Pam and Andi Engel, founders of Artificial Eye (C) Screen
A great lady of the cinema
William Russell
Film critics enjoy film festivals, but one of the snags is that at them you may see many films that will never be seen back home as no distributors take them up. The contribution of Artificial Eye, the distribution company founded in 1976 by Andi Engel and his then wife Pamela was one of the wonders of the age – in the decades during which they ran the company the list of directors whose work they distributed is dazzling. When Andi Engel died in 2006 Shiela Whittaker, the former director of the London Fiom Festival said of them that they had “embarked on an odyssey of distribution and exhibition unlikely ever to be surpassed.” Of Andi she said that “generations of people had had their horizon’s widened by his passion, enthusiasm, commitment and sheer doggedness in taking risks.” It is a verdict that applies to Pam too.
Born Pamela Balfry in 1935 she entered the world of film as secretary to Penelope Houston, then editor of Sight and Sound, and moved on to work for Richard Roud at the London Film Festival. After she married Andi Engel they set up Artificial Eye and although the marriage did not last the working partnership did for some 30 years. She went on to marry Robert Besson, who also worked for the company, and after it was sold to Curzon in 2006 they set up a new company called New Wave Film, and Andi returned to his native Germany with a new partner.
The Andi-Pamela double act was a festival fixture for years – he was idiosyncratic and passionate, she was glamorous and always on the go. The list of directors they introduced to British audiences is endless. Names include Krzystof Kieslowski, Eric Rohmer, Alain Resnais, Robert Bresson, Marguerite Duras, the Taviani Brothers and Patrice Chereau; films include Werner Herzog’s Fitzcarraldo and Chen Kaige’s Farewell My Concubine, the first major Chinese film to be released here, as well as one of their biggest box office successes Jean-Paul Rapeneau’s Cyrano de Bergerac and Michael Haneke’s Hidden. But the directors were not all European. Todd Solondz’s Welcome to the Dollhouse and Kevin Smith’s Clerks were among their films.

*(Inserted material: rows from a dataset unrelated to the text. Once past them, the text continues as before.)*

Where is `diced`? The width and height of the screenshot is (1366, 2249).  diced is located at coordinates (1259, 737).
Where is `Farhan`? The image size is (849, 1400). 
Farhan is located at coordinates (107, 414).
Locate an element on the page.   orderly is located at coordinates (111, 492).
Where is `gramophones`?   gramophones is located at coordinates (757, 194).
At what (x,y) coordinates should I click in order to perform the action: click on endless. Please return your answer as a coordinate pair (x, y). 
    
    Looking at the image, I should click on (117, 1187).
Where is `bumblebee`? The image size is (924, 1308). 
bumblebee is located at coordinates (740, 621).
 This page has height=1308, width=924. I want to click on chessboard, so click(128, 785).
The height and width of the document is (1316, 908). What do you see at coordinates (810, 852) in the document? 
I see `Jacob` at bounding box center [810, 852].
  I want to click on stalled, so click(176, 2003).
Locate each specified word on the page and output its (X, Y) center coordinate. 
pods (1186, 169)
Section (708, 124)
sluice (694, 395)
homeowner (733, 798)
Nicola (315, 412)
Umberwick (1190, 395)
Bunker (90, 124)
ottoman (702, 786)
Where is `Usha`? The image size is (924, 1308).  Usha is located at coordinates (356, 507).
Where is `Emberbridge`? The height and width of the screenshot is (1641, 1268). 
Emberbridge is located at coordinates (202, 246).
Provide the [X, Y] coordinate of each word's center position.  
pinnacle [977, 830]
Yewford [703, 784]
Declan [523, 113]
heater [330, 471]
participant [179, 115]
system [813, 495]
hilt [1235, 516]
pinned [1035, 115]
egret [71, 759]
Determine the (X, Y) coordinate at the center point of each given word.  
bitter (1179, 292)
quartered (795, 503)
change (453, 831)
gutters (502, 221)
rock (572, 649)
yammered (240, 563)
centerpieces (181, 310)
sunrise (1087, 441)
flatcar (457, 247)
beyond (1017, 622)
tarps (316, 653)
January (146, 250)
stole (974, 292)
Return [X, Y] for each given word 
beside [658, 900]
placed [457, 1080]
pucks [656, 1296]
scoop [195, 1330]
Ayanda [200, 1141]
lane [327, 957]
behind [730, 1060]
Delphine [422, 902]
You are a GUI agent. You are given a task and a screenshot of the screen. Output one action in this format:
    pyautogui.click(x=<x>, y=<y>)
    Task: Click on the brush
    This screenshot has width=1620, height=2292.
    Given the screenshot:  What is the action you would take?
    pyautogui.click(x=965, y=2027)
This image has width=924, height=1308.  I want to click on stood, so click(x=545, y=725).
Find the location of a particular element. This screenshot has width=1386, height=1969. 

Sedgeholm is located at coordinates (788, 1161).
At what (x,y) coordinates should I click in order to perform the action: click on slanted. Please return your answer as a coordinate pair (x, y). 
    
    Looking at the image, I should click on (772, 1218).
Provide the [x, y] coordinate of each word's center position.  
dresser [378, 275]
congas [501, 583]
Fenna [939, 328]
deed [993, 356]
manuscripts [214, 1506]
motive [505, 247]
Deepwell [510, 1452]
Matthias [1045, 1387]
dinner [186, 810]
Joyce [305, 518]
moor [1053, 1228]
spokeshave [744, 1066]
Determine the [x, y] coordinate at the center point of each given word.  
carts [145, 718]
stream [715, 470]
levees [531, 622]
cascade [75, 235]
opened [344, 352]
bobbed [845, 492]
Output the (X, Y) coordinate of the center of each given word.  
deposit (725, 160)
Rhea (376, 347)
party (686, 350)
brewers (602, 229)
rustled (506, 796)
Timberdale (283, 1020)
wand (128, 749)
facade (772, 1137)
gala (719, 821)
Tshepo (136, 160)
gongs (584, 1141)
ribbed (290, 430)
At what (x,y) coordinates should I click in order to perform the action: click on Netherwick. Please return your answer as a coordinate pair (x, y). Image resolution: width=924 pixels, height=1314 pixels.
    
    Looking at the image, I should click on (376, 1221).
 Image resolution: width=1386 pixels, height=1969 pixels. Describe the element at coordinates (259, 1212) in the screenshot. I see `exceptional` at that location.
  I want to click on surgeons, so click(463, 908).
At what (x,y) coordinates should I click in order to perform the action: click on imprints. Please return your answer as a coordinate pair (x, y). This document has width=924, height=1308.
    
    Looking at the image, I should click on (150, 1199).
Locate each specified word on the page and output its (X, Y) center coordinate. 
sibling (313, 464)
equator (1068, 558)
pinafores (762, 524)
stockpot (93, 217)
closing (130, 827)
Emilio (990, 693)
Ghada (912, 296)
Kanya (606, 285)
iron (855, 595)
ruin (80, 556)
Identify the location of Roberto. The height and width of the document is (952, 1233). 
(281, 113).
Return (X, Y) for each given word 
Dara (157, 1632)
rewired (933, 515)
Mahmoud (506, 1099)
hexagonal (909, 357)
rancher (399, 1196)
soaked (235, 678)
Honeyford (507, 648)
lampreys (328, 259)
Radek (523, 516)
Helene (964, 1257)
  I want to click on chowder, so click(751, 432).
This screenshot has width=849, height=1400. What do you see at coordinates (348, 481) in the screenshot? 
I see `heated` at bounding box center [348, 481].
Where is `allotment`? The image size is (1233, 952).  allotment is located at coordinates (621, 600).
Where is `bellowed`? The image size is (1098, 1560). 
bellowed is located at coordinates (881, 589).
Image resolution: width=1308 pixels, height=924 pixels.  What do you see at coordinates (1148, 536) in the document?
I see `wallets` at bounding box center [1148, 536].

They also set up and ran four splendid cinemas in London – the Lumiere, Chelsea Cinema, the Camden Plaza and the Renoir – to showcase their films. As for British directors, they distributed Anthony Minghella’s films and Ken Loach’s Land and Freedom. Everyone who loves cinema is in their debt because over the years they brought to audiences films they would otherwise never have had the chance of seeing.